§ **What to produce**:
In the entries below, begin at the line that has "Click the Definitions code icon", stop after the line that has "How do I perform: Click", and output those lines exactly with no pictures.

§ **Data shown**:
⟨
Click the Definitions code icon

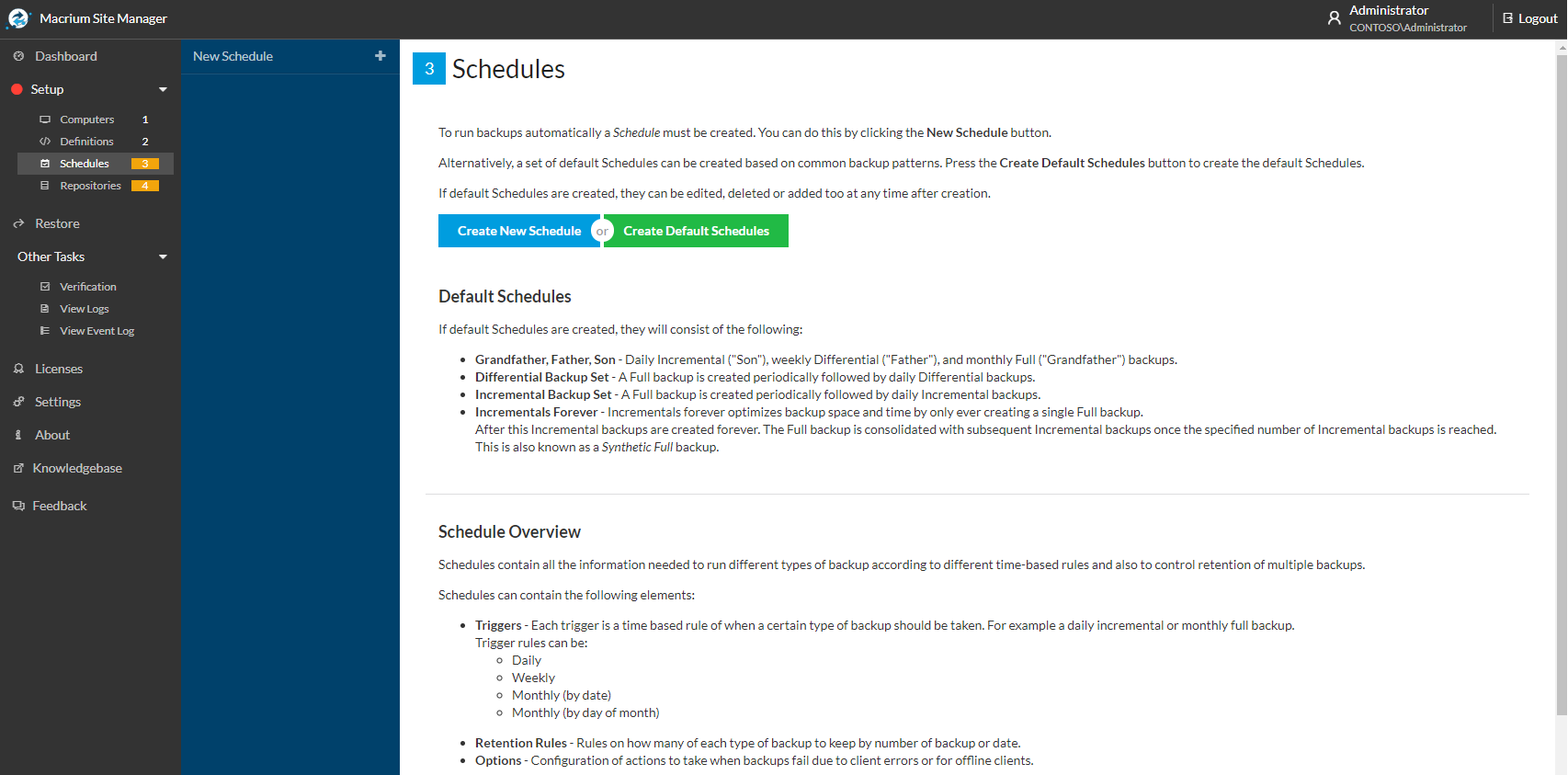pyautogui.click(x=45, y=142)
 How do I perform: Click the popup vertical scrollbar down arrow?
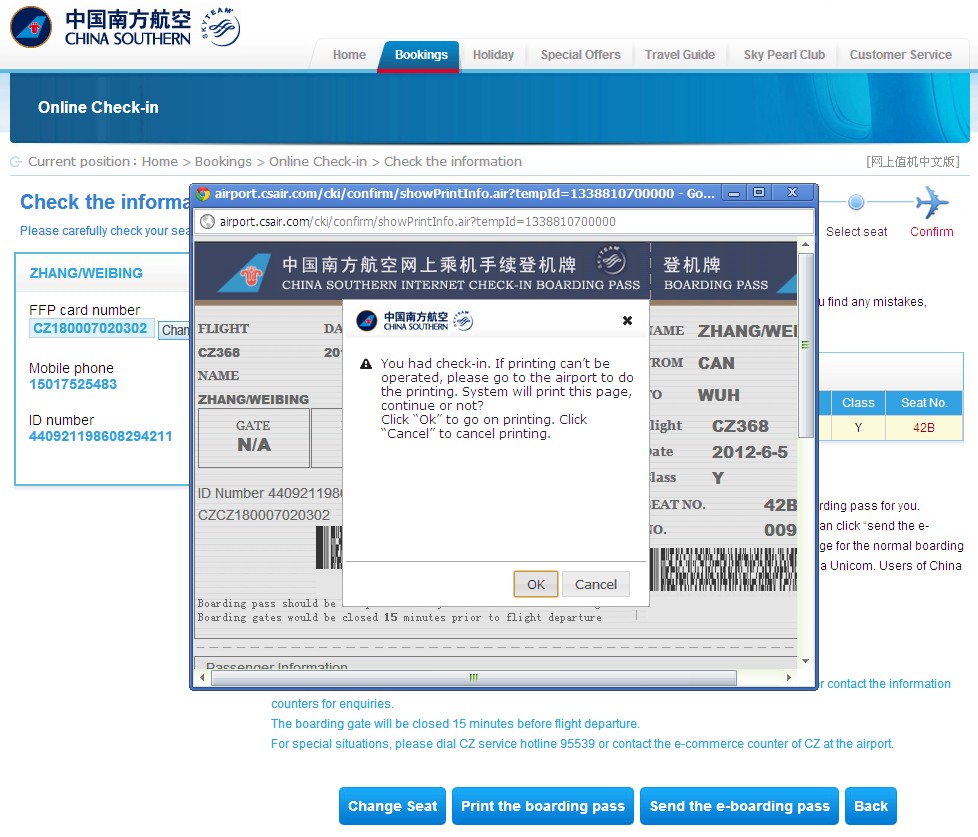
⟩
⟨
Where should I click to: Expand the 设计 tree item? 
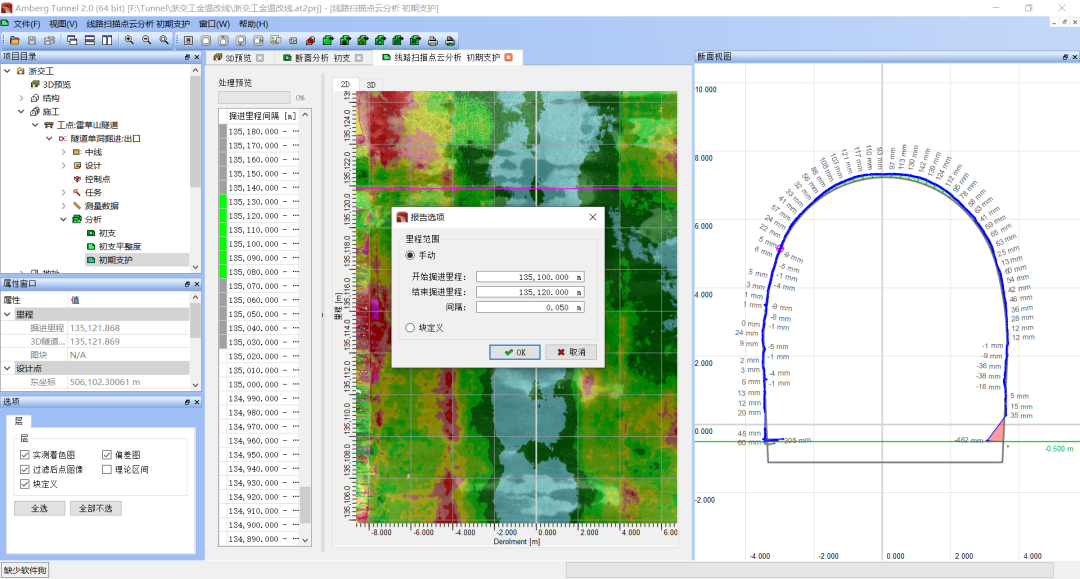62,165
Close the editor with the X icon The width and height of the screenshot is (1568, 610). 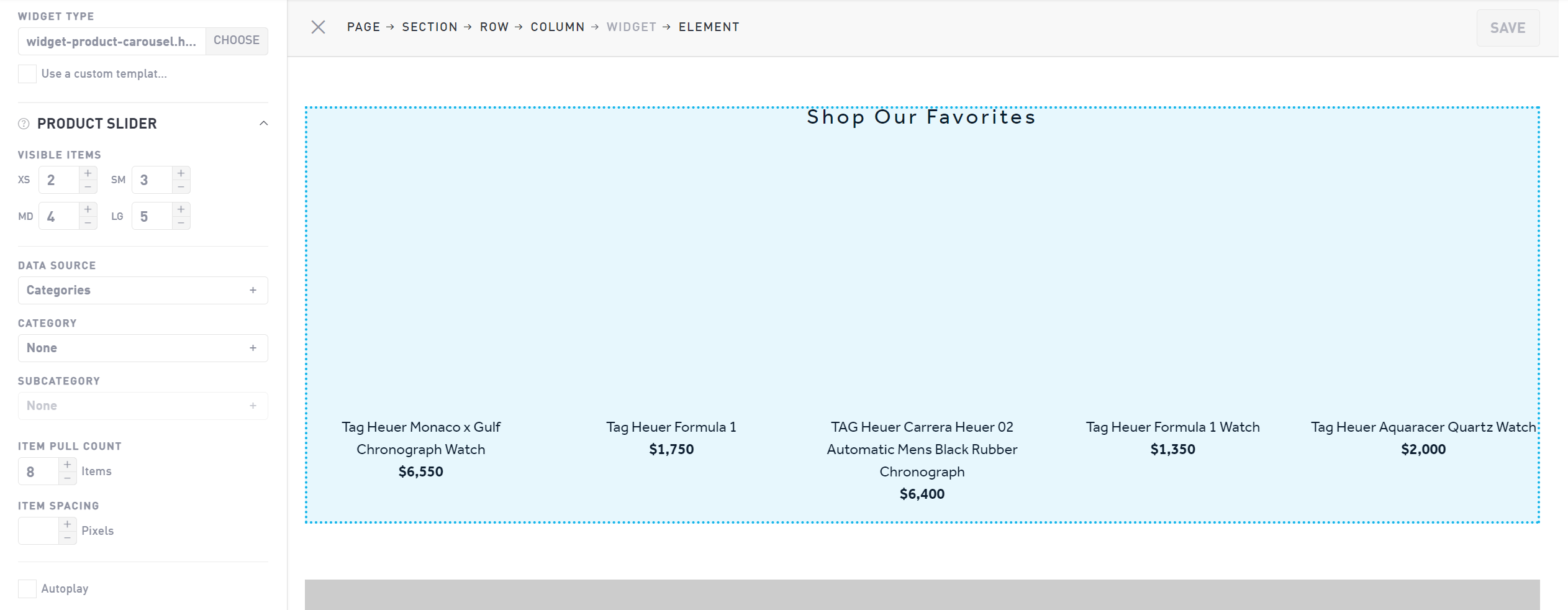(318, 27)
⟩
§ **Result of this exercise**:
Click the Definitions code icon

pyautogui.click(x=45, y=142)
 How do I perform: Click the popup vertical scrollbar down arrow?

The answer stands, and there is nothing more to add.